→ **What is expected**
In the text about mental-performance coaching, what book has Dr. Michael Lardon written?

START Text excerpt

Dr. Michael Lardon has more than 25 years of experience working as a mental-performance coach with elite athletes. His clients have won major championships, Olympic gold medals, Super Bowls, World Series titles and word championships in dozens of other disciplines. In addition to his private psychiatry practice in San Diego, Lardon is an associate clinical professor of medicine at UC-San Diego and a consultant at the United States Olympic Training center in Chula Vista, Calif. He’s the author of Mastering Golf’s Mental Game and numerous peer-reviewed articles on human performance and psychopharmacology.

Today, mental-performance coaching is a standard part of an elite athlete’s framework. I have multiple conversations a week with competitors in every sport from MMA to show jumping to golf, but one of the most common misconceptions about the work I do is that it’s primarily devoted to helping athletes “think better” or block out distractions.

The reality is that mental-performance work is mental health work. I feel as responsible for my athlete clients as I do for the patients in my psychiatry practice in San Diego. Yes, shooting lower scores and winning tournaments are important, but living free of anxiety, depression and other mental-health risks is even more important. The facts are incontrovertible, too. A quarter of the population will suffer from mental illness at some point in life—whether through genetic loading for issues like bipolar disorder or obsessive-compulsive disorder or trauma from an environmental stressor. The PGA Tour environment—in which keeping a career alive can be a year-to-year or even week-to-week responsibility—is one of the most stressful in all of sports.

END Text excerpt
START Data provided

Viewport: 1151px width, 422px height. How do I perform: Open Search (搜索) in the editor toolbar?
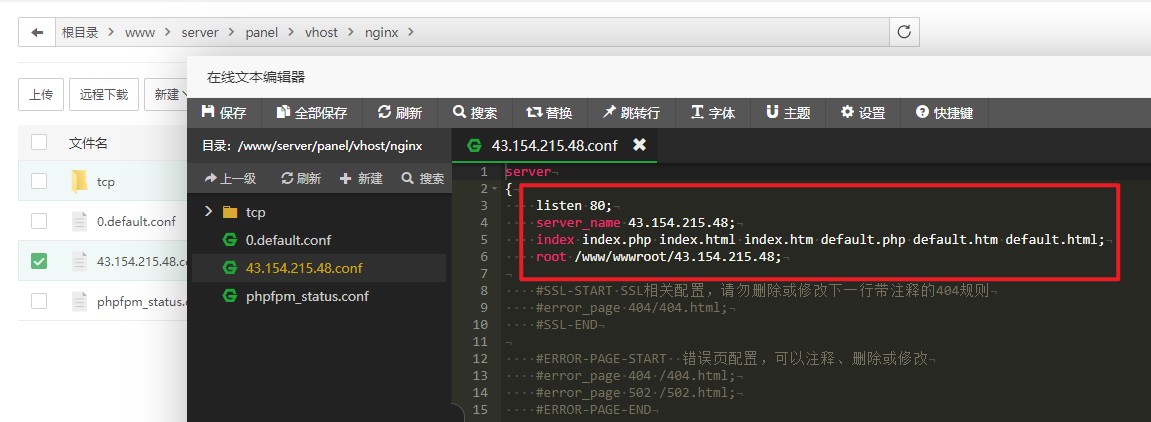475,113
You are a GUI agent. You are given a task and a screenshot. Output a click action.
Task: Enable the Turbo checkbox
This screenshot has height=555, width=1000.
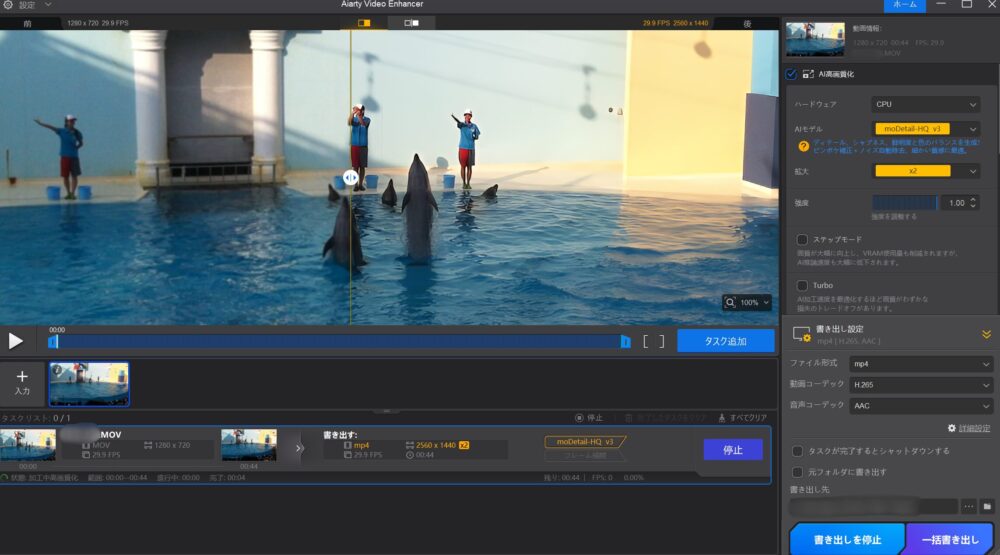click(802, 285)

END Data provided

→ **Solution to the problem**
Mastering Golf’s Mental Game